# Kijiji vs Facebook Marketplace



## troyhead (May 23, 2014)

Has anyone been experiencing a huge disparity in responses on these two platforms?

After doing some cleanup this weekend, I had a few outdoor items & kids items to sell. I posted them all on Kijiji in the early afternoon at prices that I thought were a pretty good deal. Among the 5 items, I had only 3 responses in total for the whole afternoon, with no buyers.

My wife suggested I post the items on Facebook, so I listed all the same ones for the same prices at about 6:00 PM. I didn't add the items to any groups, just in the generic marketplace. By 7:30 PM four of the five had been picked up or paid for by EMT, and I received close to 60 messages in total (about 40 messages for one item in those 90 minutes!)

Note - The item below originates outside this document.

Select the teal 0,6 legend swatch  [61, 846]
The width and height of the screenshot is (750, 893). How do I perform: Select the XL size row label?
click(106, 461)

I suppose timing could be a factor, but I couldn't believe the difference in the amount of replies. Has anyone else experienced the same thing? With music gear I haven't noticed that much of a difference between the two, with the quantity of new items posted on Facebook seeming rather low compared to Kijiji.


----------



## vadsy (Dec 2, 2010)

I've heard multiple people say they now prefer Marketplace to Kijiji. I've yet to test out Facebook but still have success selling non-musical stuff on Kijiji.


----------



## GuitarT (Nov 23, 2010)

We sell a fair bit of stuff online. I always post on Marketplace and Kijiji but I'd say 90% of it ends up selling through Marketplace. The response ratio is the same, for every 1 Kijiji response I'll get 7 or 8 for the same item on Marketplace.


----------



## player99 (Sep 5, 2019)

One thing I noticed is if I am looking to buy something, some of the FB sellers don't respond. I think the difference is when messaging with Kjiji they get an email, with FB they get a FB message. If they are not phone FB people, then they may not check back.


----------



## nnieman (Jun 19, 2013)

I have had moderate success selling via Facebook.
I got a ton of questions most of which don’t go anywhere.
I prefer the buy & sell groups to marketplace.
I’ve had more serious inquiries that lead to sales vs random questions “is it still available” that doesn’t go anywhere lol

Nathan


----------



## nnieman (Jun 19, 2013)

This was an actual conversation re an item I listed on market place.
Not sure if she’s is the self elected market place police or just nosey lol

Nathan


----------



## dmc69 (Jan 20, 2011)

I find when it comes to gear, FB is for lower end/beginner stuff, Kijiji is anywhere from beginner-pro level. I had some old cheap guitars to get rid of. Got no real responses on Kijiji. Meanwhile, people were almost fighting for them on Facebook. A T-bird Pro bass sat forever on FB and sold smoothly on Kijiji.


----------



## knight_yyz (Mar 14, 2015)

I sell more on Facebook than Kijiji as well.


----------



## Stephenlouis (Jun 24, 2019)

Ive bought at least 5 guitars on Facebook marketplace, Zero on Kijiji.


----------



## GuitarT (Nov 23, 2010)

I think the biggest difference is with Kijiji you have to go looking for stuff but in Marketplace stuff can come looking for you. Any Facebook user can set up their Marketplace preferences and automatically get notifications of stuff their interested in in their area.


----------



## tdotrob (Feb 24, 2019)

I don’t find any difference between the two at all. Good and bad on both. The biggest difference I guess i see is Facebook you can check on on the seller/buyer a little more than kijiji if your into that.


----------